1 Internationalization Overview
Internationalization is the process of designing an application so that it can be adapted to various languages and regions without engineering changes. Sometimes the term internationalization is abbreviated as i18n, because there are 18 letters between the first "i" and the last "n."
An internationalized program has the following characteristics:
- With the addition of localization data, the same executable can run worldwide.
- Textual elements, such as status messages and the GUI component labels, are not hardcoded in the program. Instead they are stored outside the source code and retrieved dynamically.
- Support for new languages does not require recompilation.
- Culturally-dependent data, such as dates and currencies, appear in formats that conform to the end user's region and language.
- It can be localized quickly.
The internet demands global software - that is, software that can be developed independently of the countries or languages of its users, and then localized for multiple countries or regions.
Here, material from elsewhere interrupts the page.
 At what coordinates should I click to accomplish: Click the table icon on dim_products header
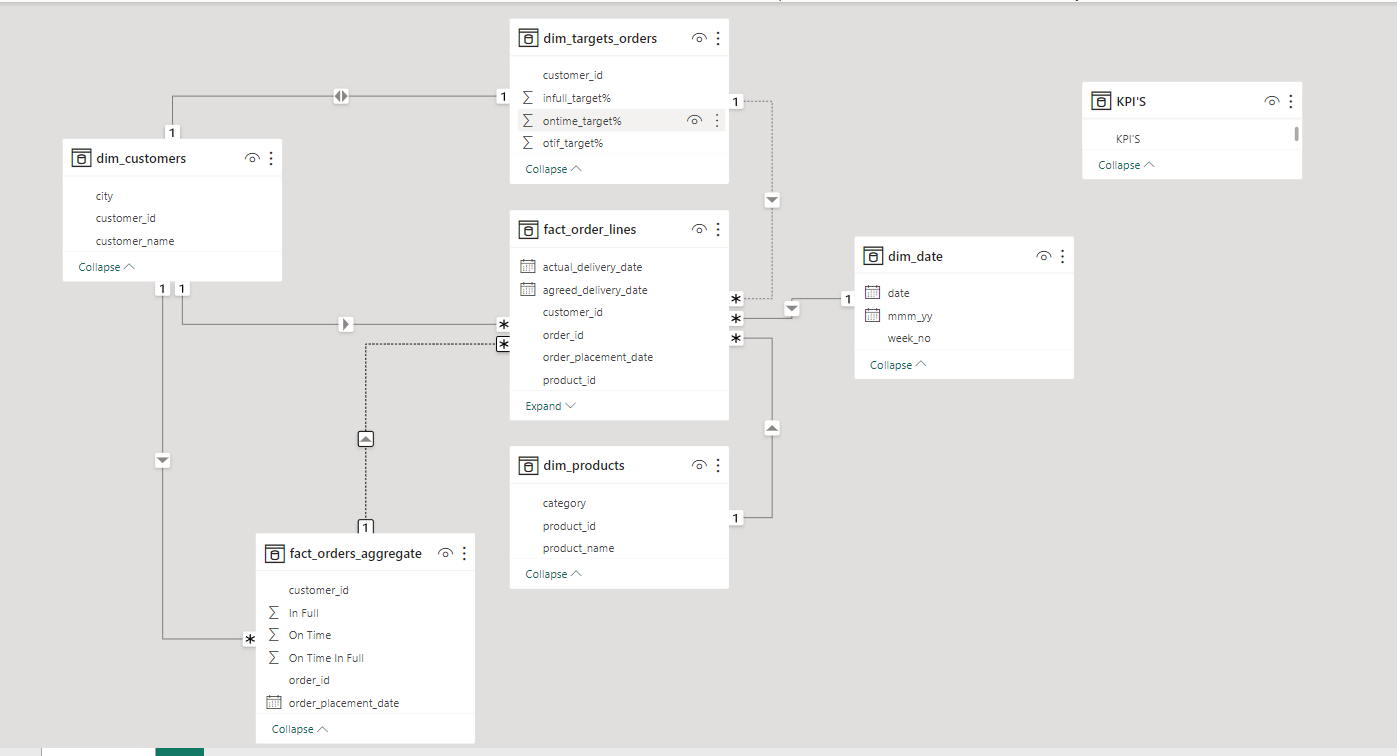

The Java Platform provides a rich set of APIs for developing global applications. These internationalization APIs are based on the Unicode standard and include the ability to adapt text, numbers, dates, currency, and user-defined objects to any country's conventions.
This guide summarizes the internationalization APIs and features of the Java Platform, Standard Edition. For coding examples and step-by-step instructions, see the Internationalization Trail in the Java Tutorials.
Text Representation
The Java programming language is based on the Unicode character set, and several libraries implement the Unicode standard. Unicode is an international character set standard which supports all of the major scripts of the world, as well as common technical symbols. The original Unicode specification defined characters as fixed-width 16-bit entities, but the Unicode standard has since been changed to allow for characters whose representation requires more than 16 bits. The range of legal code points is now U+0000 to U+10FFFF. An encoding defined by the standard, UTF-16, allows to represent all Unicode code points using one or two 16-bit units.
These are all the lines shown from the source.